## start Material supplied

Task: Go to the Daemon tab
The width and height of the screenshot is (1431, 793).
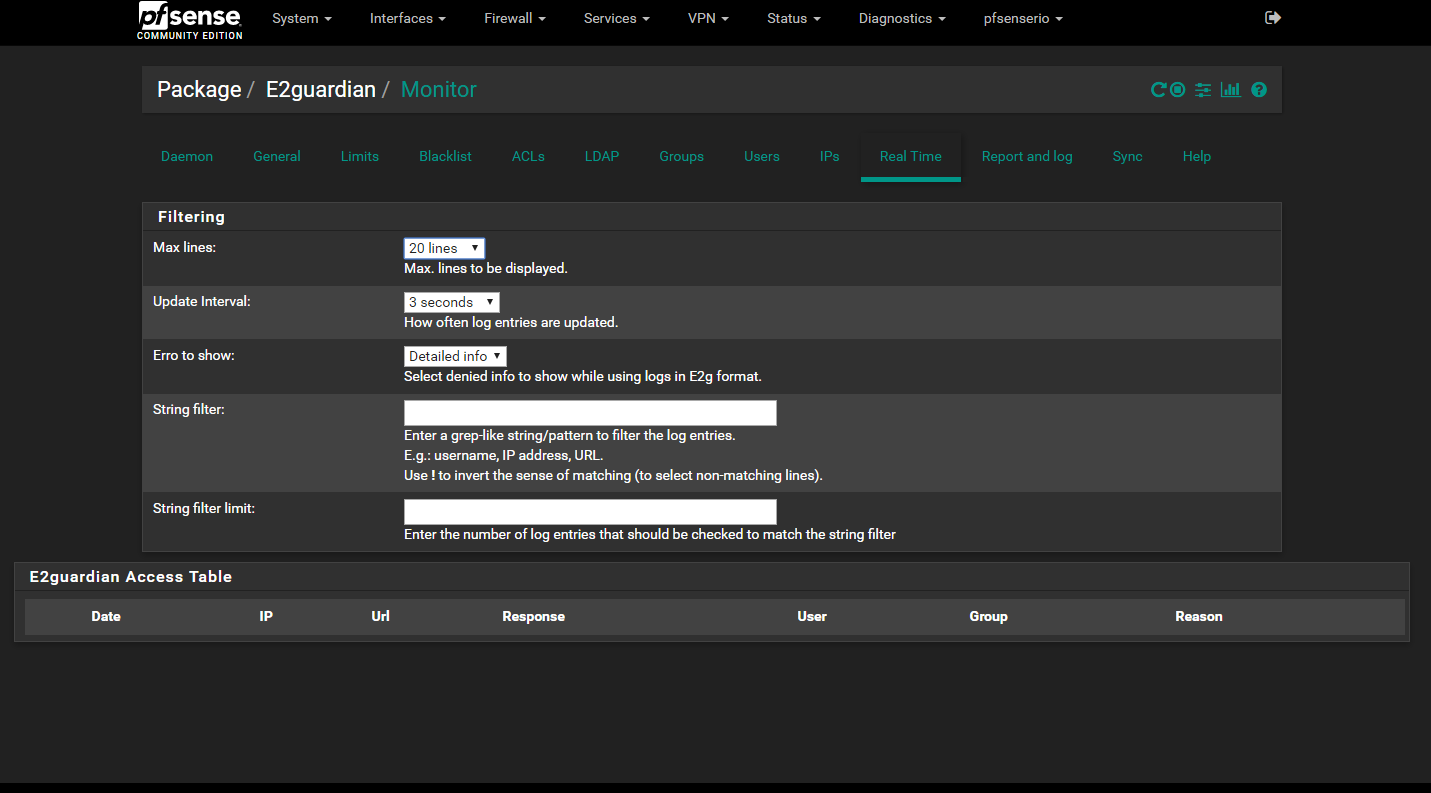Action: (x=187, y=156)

## end Material supplied
## start Material supplied

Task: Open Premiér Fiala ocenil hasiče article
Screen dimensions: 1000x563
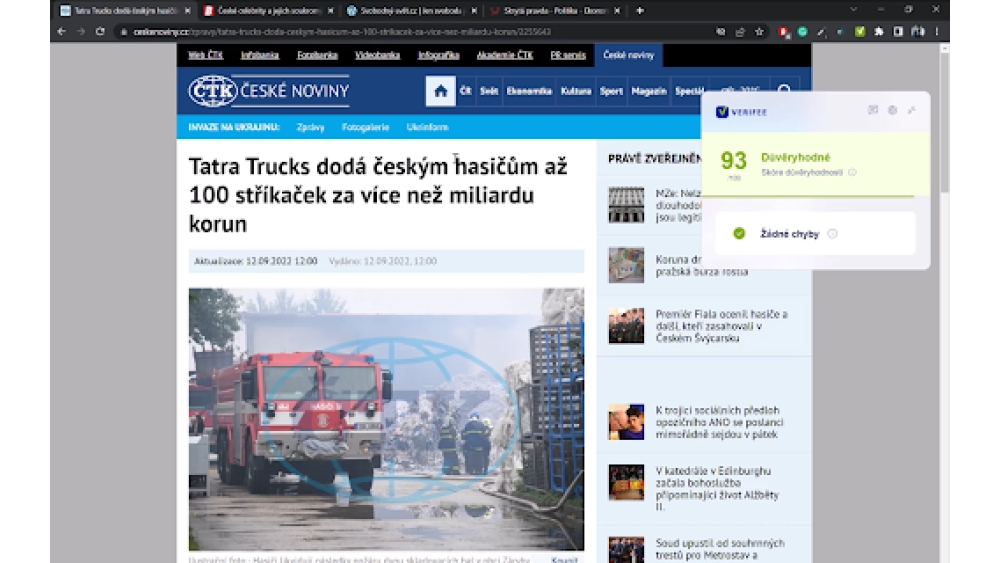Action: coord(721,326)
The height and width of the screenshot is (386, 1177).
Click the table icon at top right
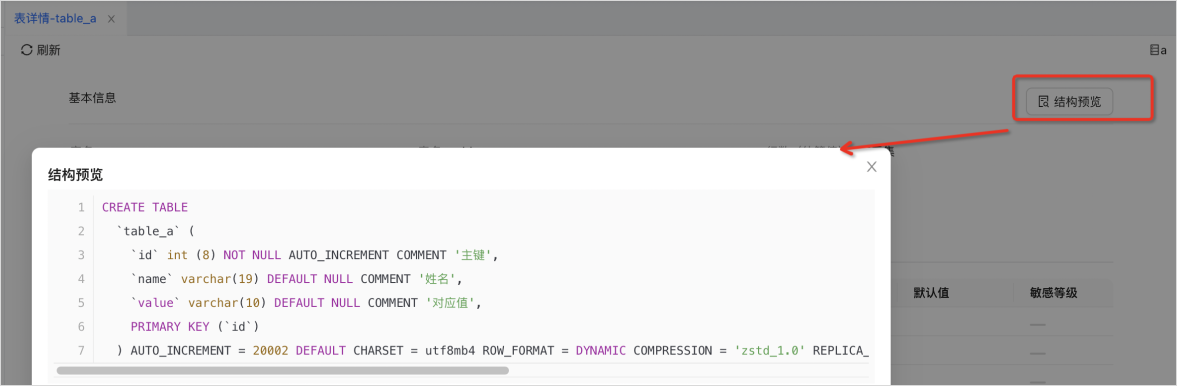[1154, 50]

## end Material supplied
## start Material supplied

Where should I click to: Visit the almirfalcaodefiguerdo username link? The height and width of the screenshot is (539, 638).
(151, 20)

## end Material supplied

• _Aim_
Update the part of the items that opens with the line containing "Task: Go to the Daemon tab" and closes with the line containing "Action: (x=187, y=156)", replacing "Daemon" with "Settings" and keeping everything else the same. Leave the pictures out of your answer.

• _Exercise answer_
Task: Go to the Settings tab
The width and height of the screenshot is (1431, 793).
Action: (x=187, y=156)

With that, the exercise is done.